Despite my best self-love efforts, these words will likely haunt me for months, probably even years, to come. At the time, I was five weeks postpartum, my newborn strapped comfortably to my chest while my two older children traded off grabbing my husband and I’s hands. It was our first big vacation as a family, something we’d all been looking forward to for months. The first stop on our vacation was something my husband and I had made an annual occurrence: the Daytona 500.
While showing the kids the fabulous world’s first motorsports stadium, we arrived at a spot where the kids could take a step out from the concourse and be near the seats to see just how far we’d walked from our own seats. There, we were greeted by an older male employee of the Speedway. He kindly told the kids to pose for a picture as he stepped in to join them. Such a nice man, I thought. But then, in an instant my first impression was crushed and my opinion of this man changed drastically.
Amidst the noise of the crowd, his first statements weren’t exactly clear. I believe he thought I was pregnant until my husband mentioned that we’d just added another to our family. But then he must have noticed my chest because he asked my husband about the baby beneath the straps, to which my husband proudly responded, “that’s our new little one. She’s five weeks old.” I wish I had had the ability to turn my hearing off right there so I didn’t have to hear the man’s reply. “Oh, well then, she needs to trim herself up a little bit don’t she?” he said as he smiled at me, moving his hands up and down as if he were drawing my curves in the air.
Disbelief. Shock. Complete outrage. He had really just said what I think he said. He had just been informed of the freshness of our baby and how close I had been from delivery, and yet the hurtful, unnecessary words had still spewed like vomit from his disgusting, unfiltered mouth.

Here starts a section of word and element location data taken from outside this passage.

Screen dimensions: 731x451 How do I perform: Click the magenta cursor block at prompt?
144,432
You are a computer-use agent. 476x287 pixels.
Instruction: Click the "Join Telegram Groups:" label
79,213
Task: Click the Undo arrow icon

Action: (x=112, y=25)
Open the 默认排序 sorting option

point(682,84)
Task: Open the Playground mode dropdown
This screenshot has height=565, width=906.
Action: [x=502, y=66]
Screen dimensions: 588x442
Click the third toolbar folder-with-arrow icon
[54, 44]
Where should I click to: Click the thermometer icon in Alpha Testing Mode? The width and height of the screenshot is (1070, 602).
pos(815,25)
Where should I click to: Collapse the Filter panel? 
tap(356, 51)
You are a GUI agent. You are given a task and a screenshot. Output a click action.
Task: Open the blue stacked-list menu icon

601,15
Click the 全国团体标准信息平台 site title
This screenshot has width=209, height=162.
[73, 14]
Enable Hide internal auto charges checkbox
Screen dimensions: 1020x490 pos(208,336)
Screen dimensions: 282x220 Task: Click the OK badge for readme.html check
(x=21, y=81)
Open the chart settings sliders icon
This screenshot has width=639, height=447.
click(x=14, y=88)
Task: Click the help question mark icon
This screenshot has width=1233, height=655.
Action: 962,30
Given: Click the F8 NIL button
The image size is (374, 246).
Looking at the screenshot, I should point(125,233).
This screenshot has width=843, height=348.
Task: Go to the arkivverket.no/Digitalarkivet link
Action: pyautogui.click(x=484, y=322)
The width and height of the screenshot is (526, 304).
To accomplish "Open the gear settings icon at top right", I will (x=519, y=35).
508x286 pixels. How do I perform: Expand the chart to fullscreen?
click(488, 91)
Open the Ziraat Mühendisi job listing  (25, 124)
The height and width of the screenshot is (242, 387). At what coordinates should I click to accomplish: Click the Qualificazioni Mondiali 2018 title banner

At first, embarrassment flooded my veins. I grabbed the hands of my two older children and scurried away from his view as fast as their little legs could move. I wanted nothing more than to put on a baggy shirt and cover the rolls of extra pounds left behind by three full-term pregnancies in less than six years.
As the moments passed, I grew angry, livid, in fact. Tears welled in my eyes both from sadness and pure rage. I was angry that someone, anyone had had the guts to say those things aloud, right to my face, not only in public, but also in front of my children. I was even more angry that that person was a man and that he was working at the very event that I had looked forward to attending year after year.
But, I was most angry with myself. I was angry that I had allowed someone to speak to me in such a degrading, heartless manner without giving so much as a glare or one finger reply. I was angry that my daughter had witnessed me shudder away from the cruelty when she should have witnessed me giving that man a piece of my mind. I was angry, too, that my son had witnessed a man treating a woman that way as if it were acceptable. It isn’t.
I should have said something, done something, anything to make that man retract his words and never even begin to think of insulting someone like that again. Since that day, I’ve replayed those few moments in my head over and over and over, trying to plan a response in case that ever happens again. I’ve thought of so many things I could’ve, should’ve said. But the truth is, there are so many, too many, things to be said.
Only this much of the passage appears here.